The maximum likelihood phylogeny of the RFCS subunits is shown in Figure 4. Again, the phylogeny shows general agreement with the NCBI taxonomy of the corresponding organisms. As such, HGT does not appear in the phylogeny of the RFCS subunits. The eukaryotes, crenarchaeotes, and Euryarchaea form separate groups. As with PCNA, the RFCS tree places the Cenarcheaum deep in the branching of archaeal sequences, again consistent with proposals that it be a member of a distinct phylum. The Korarchaea and Nanoarchaea sequences cluster with those of the Euryarchaea. The rooting between the eukaryotes and Archaea follows the canonical pattern, dividing the crenarchaeotes and the Euryarchaea at the base of the archaeal clade.

thumbnail
Figure 4. RFCS subunit phylogeny rooted between the Archaea and the eukaryotes.

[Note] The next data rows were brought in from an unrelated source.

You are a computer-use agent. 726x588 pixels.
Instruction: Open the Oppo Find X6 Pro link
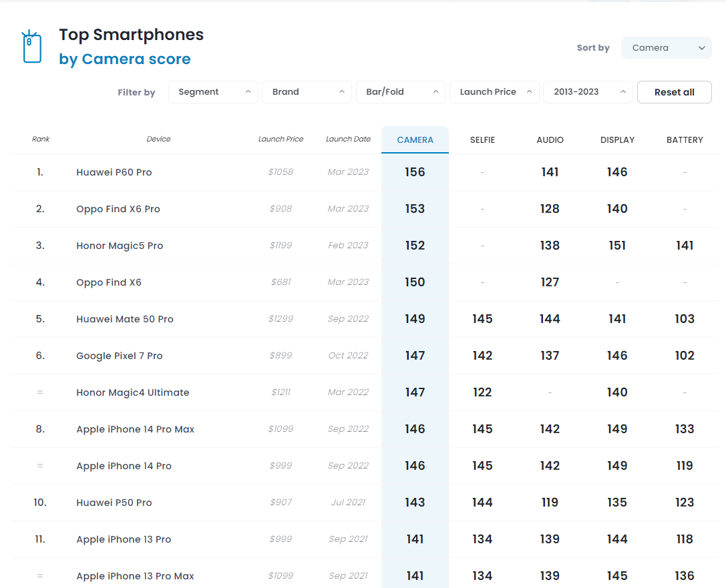pos(118,209)
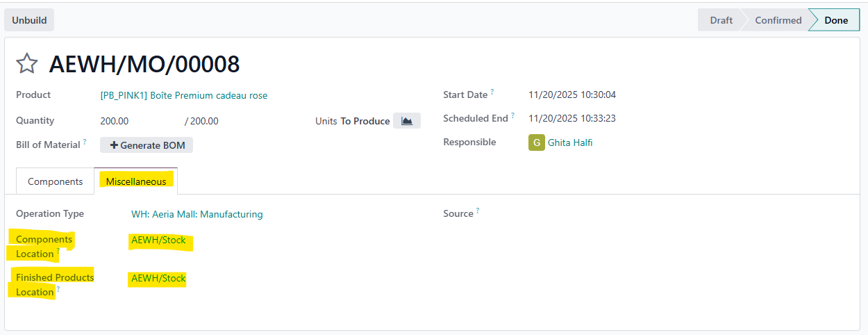Click help mark next to Start Date
Viewport: 868px width, 335px height.
492,92
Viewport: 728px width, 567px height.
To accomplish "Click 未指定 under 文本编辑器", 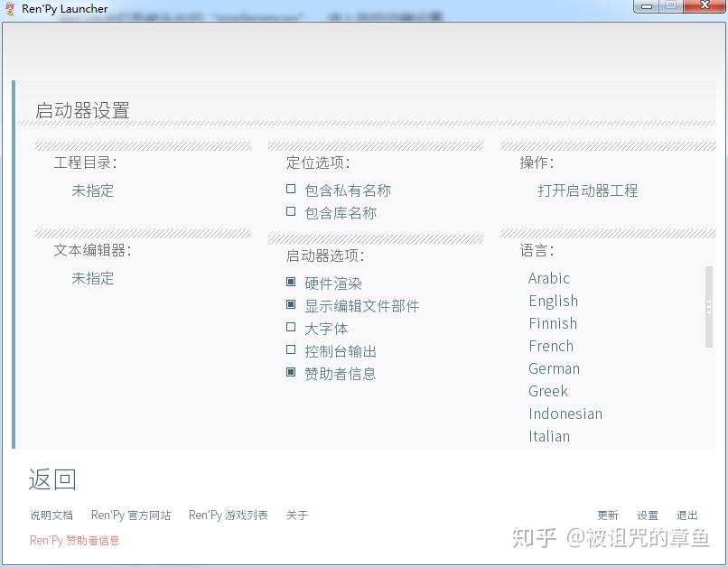I will [93, 278].
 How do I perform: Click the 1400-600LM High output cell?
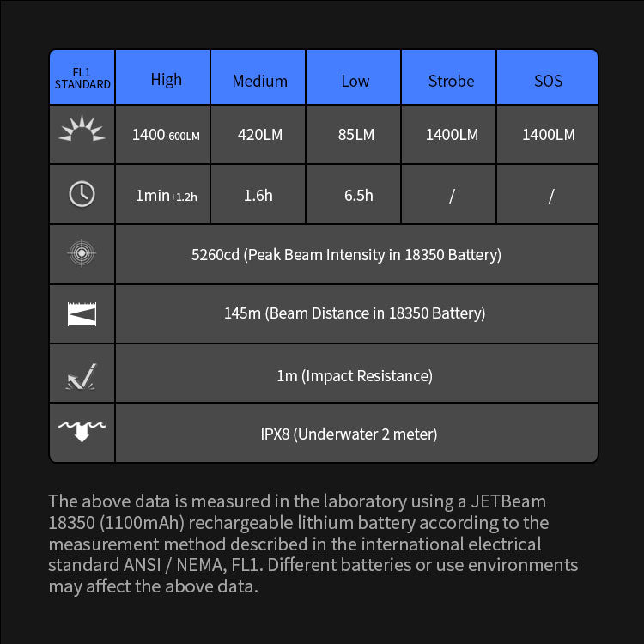[166, 135]
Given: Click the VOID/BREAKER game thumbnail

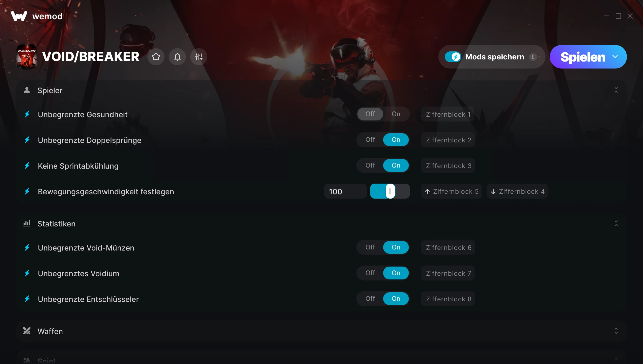Looking at the screenshot, I should coord(27,57).
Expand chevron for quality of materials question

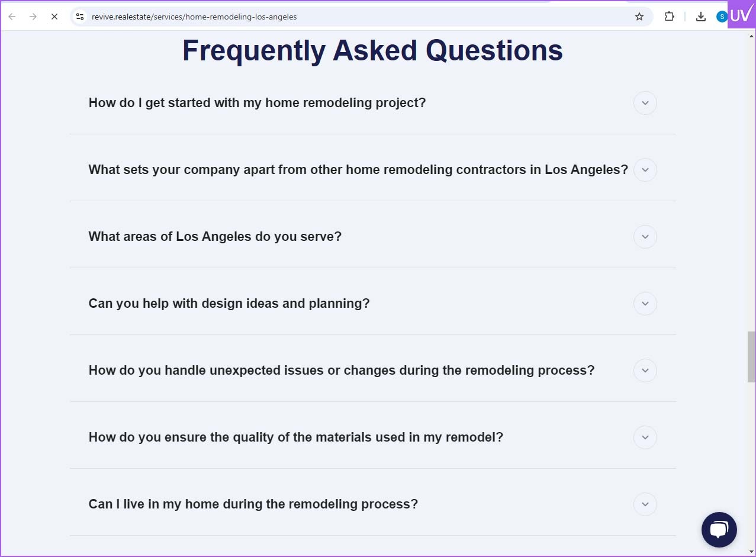[645, 437]
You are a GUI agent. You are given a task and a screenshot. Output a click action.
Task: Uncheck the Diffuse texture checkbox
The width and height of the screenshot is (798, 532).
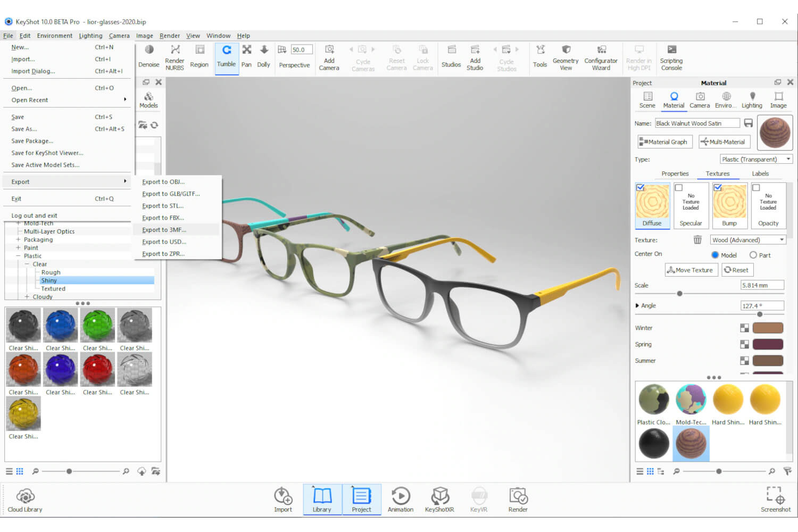[x=641, y=188]
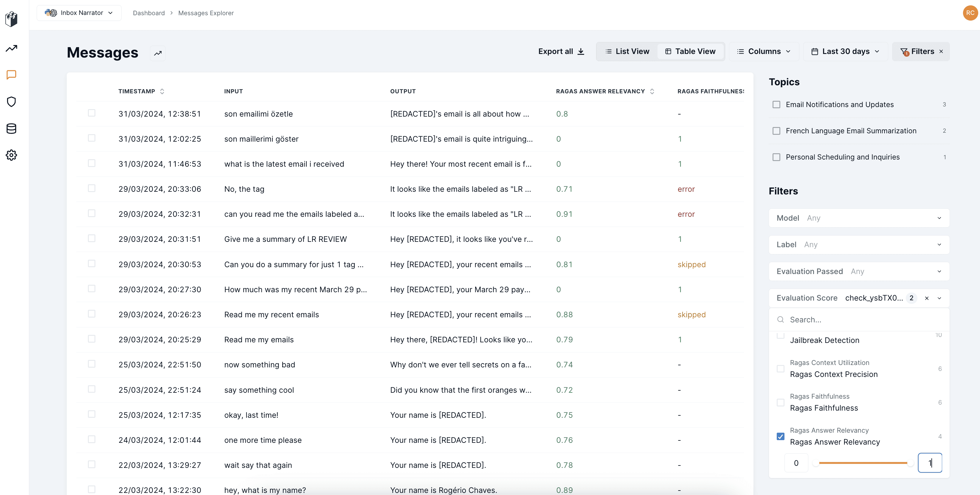Clear the Evaluation Score filter with X icon

click(927, 298)
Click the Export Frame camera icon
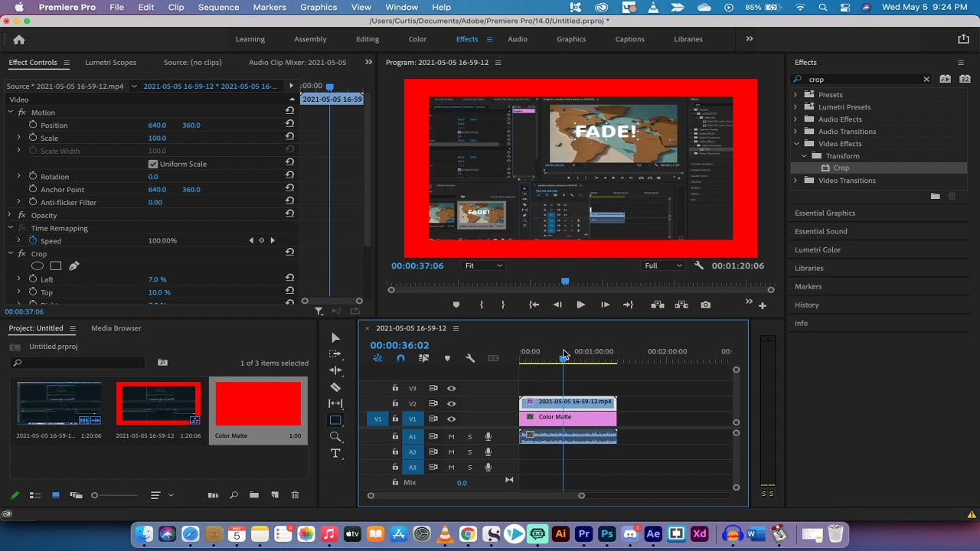Screen dimensions: 980x551 coord(705,305)
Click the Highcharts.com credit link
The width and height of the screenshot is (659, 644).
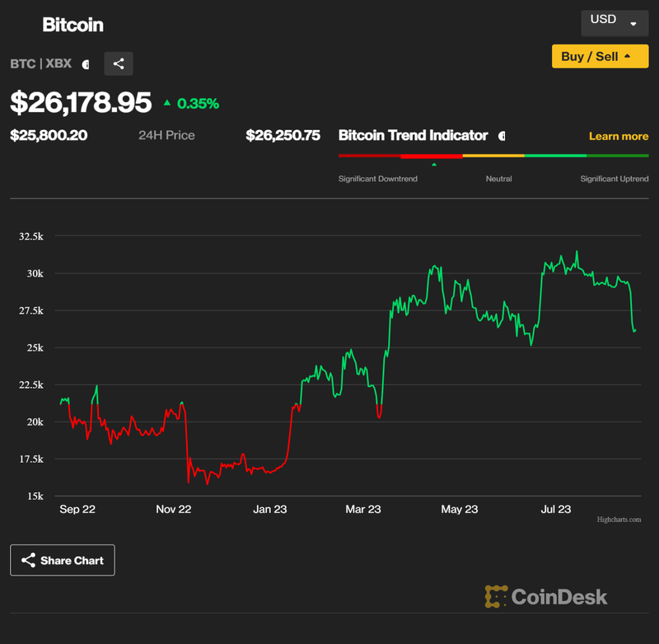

The red stars indicate splits between RFCS and RFCS1 subunit types in the Methanomicrobia, possibly from loss of RFCS2.

https://doi.org/10.1371/journal.pone.0010866.g004

The phylogeny of the RFCS subunits shows that a RFC with four distinct RFCS sequence types seems to have been present in a common eukaryotic ancestor. This can be seen from the four eukaryotic RFCS clades—one for each RFCS position. On the other hand, the archaeal RFC consists of one or two distinct RFCS subunits [27], [28]. Archaea containing only one distinct RFCS form the RFC complex with the same RFCS in all four positions [25]. Euryarchaeal RFC complexes with two distinct RFCS subunits are composed of three RFCS1 at positions , , and , and a single RFCS2 at position [29]. The configuration of RFC in crenarchaeotes with two distinct subunits has not yet been elucidated.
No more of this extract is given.